In yesterday's gospel lesson, we rounded out three weeks of
parables yesterday, and now we move to three weeks of miracles. Some of us
might celebrate that transition—no more picking apart enigmatic sayings of
Jesus and attempting to apply two-thousand-year-old wisdom to contemporary
life. But I think the miracles are even tougher to understand than the
parables.
Parables are supposed to be picked apart. I’ve only heard
one person tell me he interpreted parables by reading them as literal truth—an
interesting hermeneutical approach that is worth considering another time. For
the most part, people read parables as hyperbolic or allegorical or exemplary
teachings of Jesus. When we read the parable of the mustard seed, no one goes out
and plants mustard seeds, expecting the kingdom to grow out of the ground. But
people read miracles as if the whole point of the story is the thing that
happened. But that’s not good enough.
Miracles need to be picked apart just as much as parables
do—probably even more. We get trapped by the “feat of wonder” and forget that
there’s a deeper, more important teaching hidden in the text. Yes, part of the
point is to show us that Jesus is able to do amazing things, but that’s only
the beginning. “What else?” the preacher is supposed to ask or else she ends up
preaching a dull sermon.
Take this week’s parable for instance: the feeding of the
five thousand. As you can see, the narrative is brief. Jesus goes off by
himself, but he is pursued by the crowd. When he comes ashore, he has
compassion on them, cures their sick, and, when the day is done, urges the
disciples to feed the multitude. They raise the natural question: where will we
get enough food? Jesus asks how much they have, and then he multiplies five
loaves and two fish into enough to feed everyone with twelve baskets left over.

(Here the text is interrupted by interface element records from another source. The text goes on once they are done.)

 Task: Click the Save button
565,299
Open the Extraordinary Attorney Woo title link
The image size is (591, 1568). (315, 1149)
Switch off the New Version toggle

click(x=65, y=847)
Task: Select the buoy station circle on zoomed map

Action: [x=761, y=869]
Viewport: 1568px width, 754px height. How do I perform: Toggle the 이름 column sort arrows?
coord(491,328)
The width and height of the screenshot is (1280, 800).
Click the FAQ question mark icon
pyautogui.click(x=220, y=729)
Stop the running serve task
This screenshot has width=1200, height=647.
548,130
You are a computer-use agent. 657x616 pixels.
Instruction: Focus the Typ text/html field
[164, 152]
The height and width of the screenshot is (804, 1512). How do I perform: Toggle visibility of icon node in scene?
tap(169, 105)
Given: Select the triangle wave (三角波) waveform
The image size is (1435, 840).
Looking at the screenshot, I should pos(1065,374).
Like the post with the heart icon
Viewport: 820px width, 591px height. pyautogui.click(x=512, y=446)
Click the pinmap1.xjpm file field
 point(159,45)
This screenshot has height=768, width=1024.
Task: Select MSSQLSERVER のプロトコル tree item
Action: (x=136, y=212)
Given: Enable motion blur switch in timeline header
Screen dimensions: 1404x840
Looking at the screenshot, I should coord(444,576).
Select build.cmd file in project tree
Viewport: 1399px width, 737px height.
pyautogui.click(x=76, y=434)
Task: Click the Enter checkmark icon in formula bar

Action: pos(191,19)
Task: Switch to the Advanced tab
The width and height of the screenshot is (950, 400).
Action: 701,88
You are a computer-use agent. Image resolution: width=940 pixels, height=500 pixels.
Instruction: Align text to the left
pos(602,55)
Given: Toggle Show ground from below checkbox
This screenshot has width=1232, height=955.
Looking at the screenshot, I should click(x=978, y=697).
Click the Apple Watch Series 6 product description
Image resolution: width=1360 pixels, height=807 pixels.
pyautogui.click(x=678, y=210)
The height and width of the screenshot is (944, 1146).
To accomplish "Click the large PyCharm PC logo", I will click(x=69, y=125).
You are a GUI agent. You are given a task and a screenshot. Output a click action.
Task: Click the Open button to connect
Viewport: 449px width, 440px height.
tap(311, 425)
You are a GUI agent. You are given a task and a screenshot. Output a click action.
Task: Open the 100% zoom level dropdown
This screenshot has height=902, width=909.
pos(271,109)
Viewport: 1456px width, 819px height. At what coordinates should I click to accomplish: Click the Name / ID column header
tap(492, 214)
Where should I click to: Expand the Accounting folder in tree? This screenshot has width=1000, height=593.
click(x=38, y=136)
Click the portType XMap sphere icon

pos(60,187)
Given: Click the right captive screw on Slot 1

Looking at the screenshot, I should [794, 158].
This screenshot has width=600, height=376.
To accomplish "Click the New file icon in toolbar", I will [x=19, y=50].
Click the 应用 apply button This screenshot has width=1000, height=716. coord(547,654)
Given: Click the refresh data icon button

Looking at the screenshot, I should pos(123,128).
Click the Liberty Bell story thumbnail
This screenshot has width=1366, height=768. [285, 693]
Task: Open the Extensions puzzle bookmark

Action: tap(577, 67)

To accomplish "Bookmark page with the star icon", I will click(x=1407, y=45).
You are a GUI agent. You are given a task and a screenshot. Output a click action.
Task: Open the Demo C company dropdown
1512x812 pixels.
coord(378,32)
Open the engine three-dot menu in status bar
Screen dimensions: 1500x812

What’s the point of the miracles? That Jesus can take five
loaves and two fish and feed five thousand? Or, to take it a tiny, still-too-small
step further, that Jesus is able to provide abundantly? Yes, sure, but what
else? There is a tension between physical needs and spiritual needs—what have
the people really come to Jesus for? There is a tension between wilderness and
civilization—where will the people be taken care of? There is a tension between
the disciples’ materialistic focus and Jesus’ spiritual insight—who will give
them what they need? There is a Eucharistic prefigurement with the taking,
blessing, breaking, and distributing. There is a ridiculous amount of leftovers—so
much so that any priest or altar guild would blush at the wastefulness of
twelve baskets full—that points to something more than abundance. The danger
isn’t in over-interpreting this miracle. The danger is in leaving the miracle
unmined for its multiple meanings.
I’ll suggest that in order to get to the heart of any
miracle story we have to suspend our belief in its literal truth long enough to
glimpse its real meaning. That does not mean that we cannot and should not
cling to a literal reading of any of Jesus’ miracles! I believe in the literally,
visually verifiably empty tomb, and that leads me to believe in the physical
historicity of just about every miracle story in the gospel. But the literal
truth is only the beginning. Try putting it on a shelf for a few hours. Pretend
that the story was an exaggerated metaphor that developed within the Christian
community to point to a bigger truth about Jesus. What does the story say to us
then? What is the evangelist trying to get across? What happens to Jesus when
we stop thinking of him as just a miracle worker? Then, after you’ve read and
reread the text and gathered all you can from it, bring the historicity back to
the story and see what happens. Let the miracle mean more than the miraculous.
Let it teach you something else about Jesus and the Christian faith.